My third hypothesis, which I believe provides the biggest piece to the puzzle, is rooted in the unpopular but [frequently] true belief that [most] straight guys aren’t exactly brimming over with respect for members of the opposite sex. One can perhaps temper this strain of misogyny by considering the impact of the fundamental Otherness of the lady to the gentleman. For a man, women are radically different creatures, in whom he rarely sees anything of himself. Because the woman is so Other, she is easily objectified. Selecting a woman, therefore, employs the same mental processes as selecting any other Other from others of that same other (for example, and with apologies to the ladies in the audience, a tomato at the farmer’s market.)

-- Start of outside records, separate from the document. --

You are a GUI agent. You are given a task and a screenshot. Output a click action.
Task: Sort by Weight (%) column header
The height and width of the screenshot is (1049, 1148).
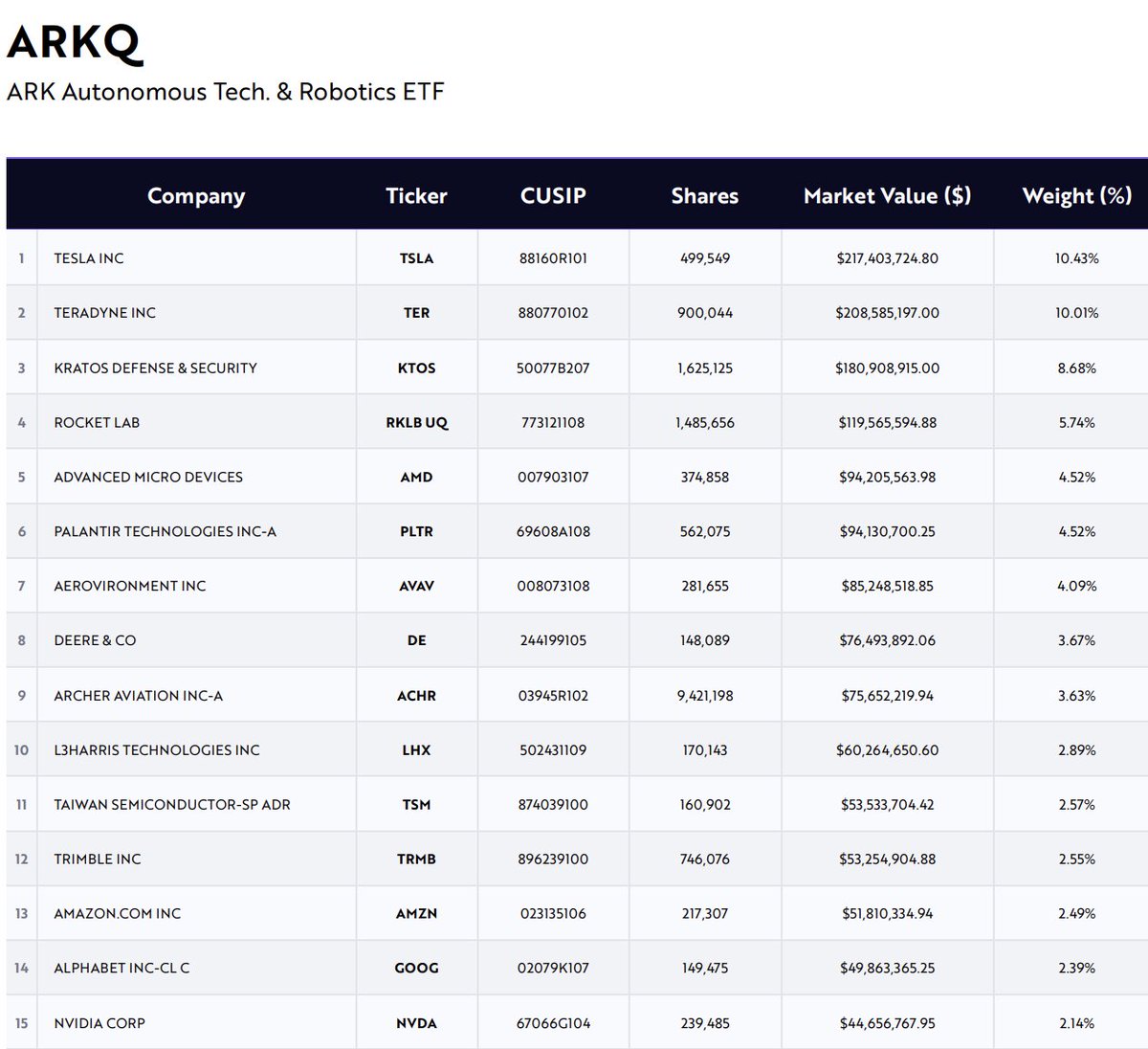pyautogui.click(x=1076, y=196)
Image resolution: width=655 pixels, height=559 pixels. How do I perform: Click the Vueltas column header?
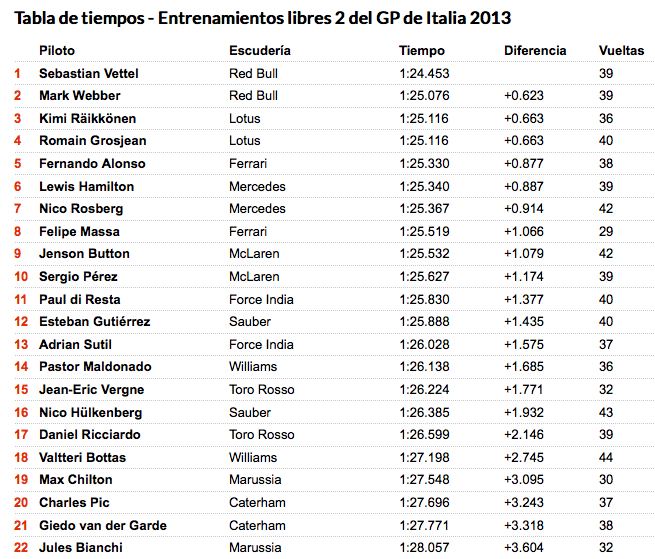coord(621,51)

The exact opposite applies to the gay human male: that to which he is attracted, and with which he contemplates kanoodling, is anything but Other: “homo-“ (as a prefix, that is) means “same.” While some objectification of potential co-kanoodlers is inescapable, equally inescapable is the fact that you will see some of yourself in that object. (Whence homosexuality’s auto-erotic trap, which is a topic for another time.) I think we can accept the feminist criticism that the 1 to 10 scale is demeaning to women (even if all men do it), and find in that criticism the reason why gay men don’t do it. If I say the guy coming towards me on the street is a 7, I am also opening myself to being rated on the same scale. And not only by the 7 who just passed me. The auto-erotic trap I just mentioned means that, even when looking for a sexual object, the gay male is holding a mirror up to himself. If that guy who just got into his car is a 7, what does that make me?

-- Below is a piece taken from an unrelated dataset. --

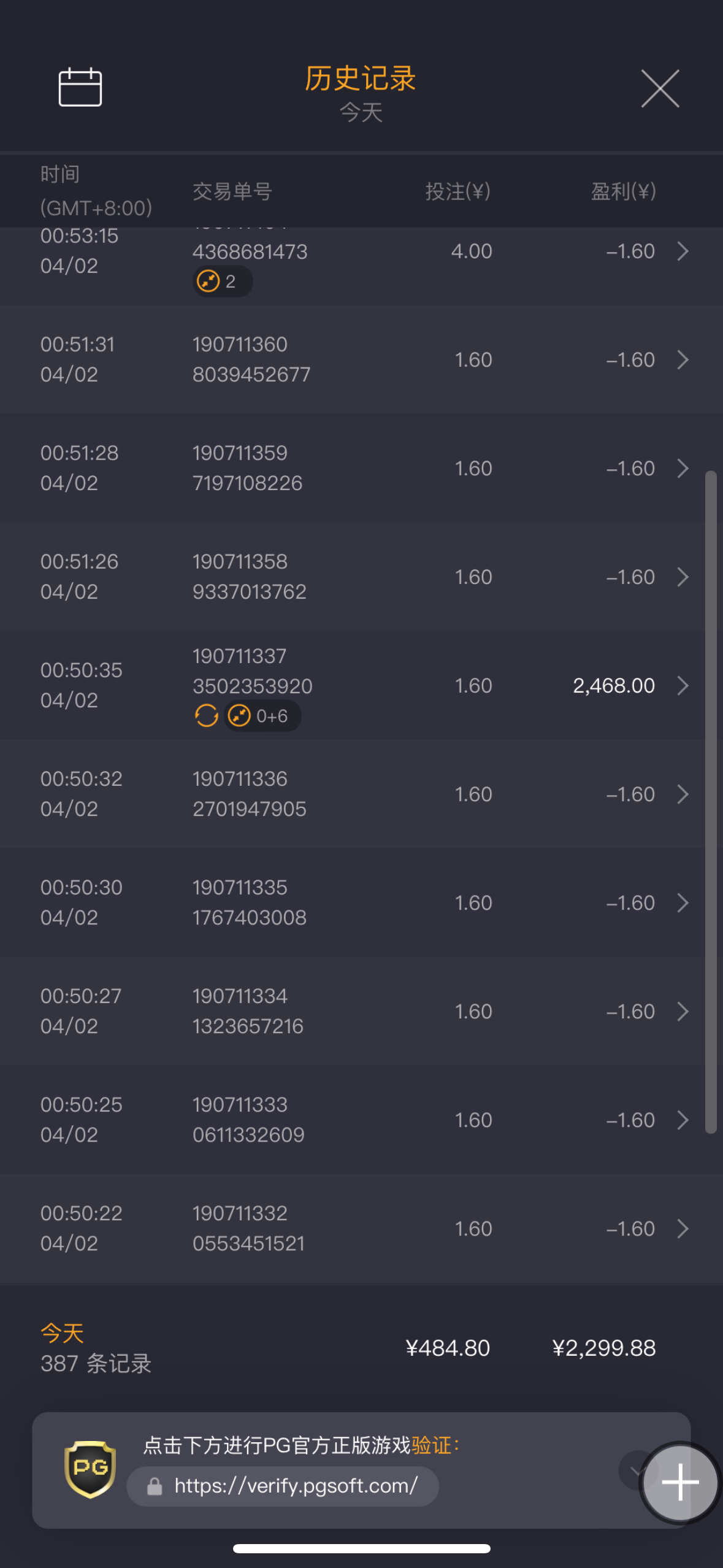Open details chevron for 00:51:31 bet
Viewport: 723px width, 1568px height.
coord(683,359)

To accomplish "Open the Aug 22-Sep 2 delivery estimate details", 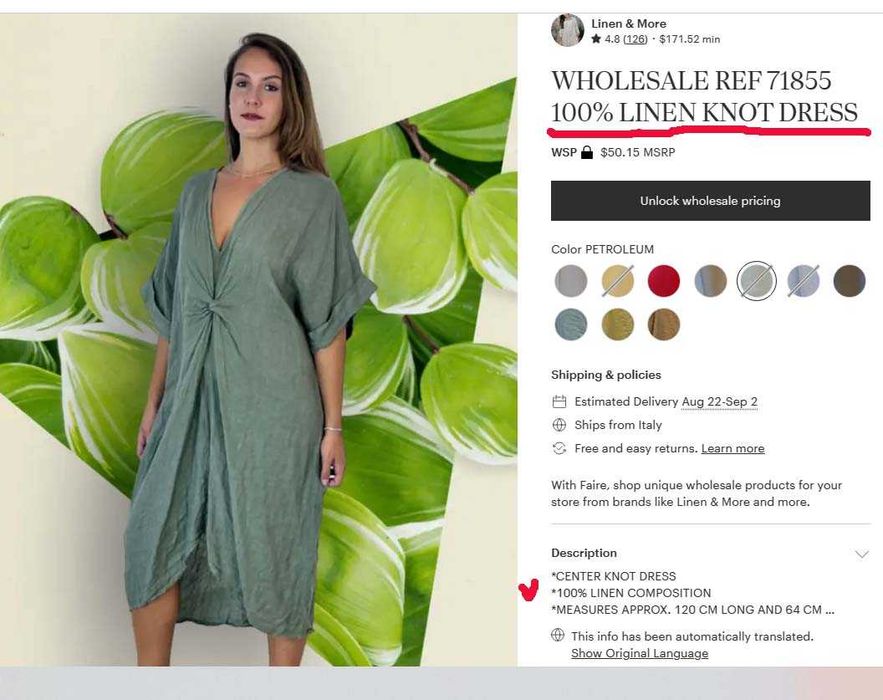I will [x=719, y=402].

This isn’t to say that straight men don’t imagine how they themselves might be rated from 1 to 10, but that presumptive rating is always made through a presumptive woman’s eyes…and what do chicks know? They’re probably looking at my car and my watch as much as at my face. When the 7 pulling away from the curb is a dude, he can rate me using exactly the same – and by definition valid – parameters I just used to classify him. Continuing with our assumption that being rated is demeaning, calling that guy who forgot to take the parking ticket off his windshield a 7 is actually demeaning myself.
A straight guy rating a woman puts the straight guy in a position of power (or, at least, in an imagined position of power.) A gay guy rating a man in such a manner puts himself into a position of vulnerability. In those terms, the use of a pass/fail rating system exposes the fragile male ego to far less risk.
I will confess that, mostly in order to see how the other 90% lives, I am attempting to adapt my pass/fail standards to the numerical ones of my straight buddies. Think of it as an antidote to those uncomfortable years when I was unable to assess cheerleaders – and as an attempt at improving communication across the gay/straight gulf. If a gentleman should walk by, and a straight friend, making an enlightened effort to understand what makes the gay (possibly metaphoric) brain tick looks inquiringly at me, I will be giving him a far more satisfying answer when I say “7” than if I say “he’ll do.” (I must also admit that I am currently awash in a world of 7s: it seems the safest number to answer.) What is for them an instantaneous response still doesn’t come easily to me.
I’m not too sure it comes naturally, either.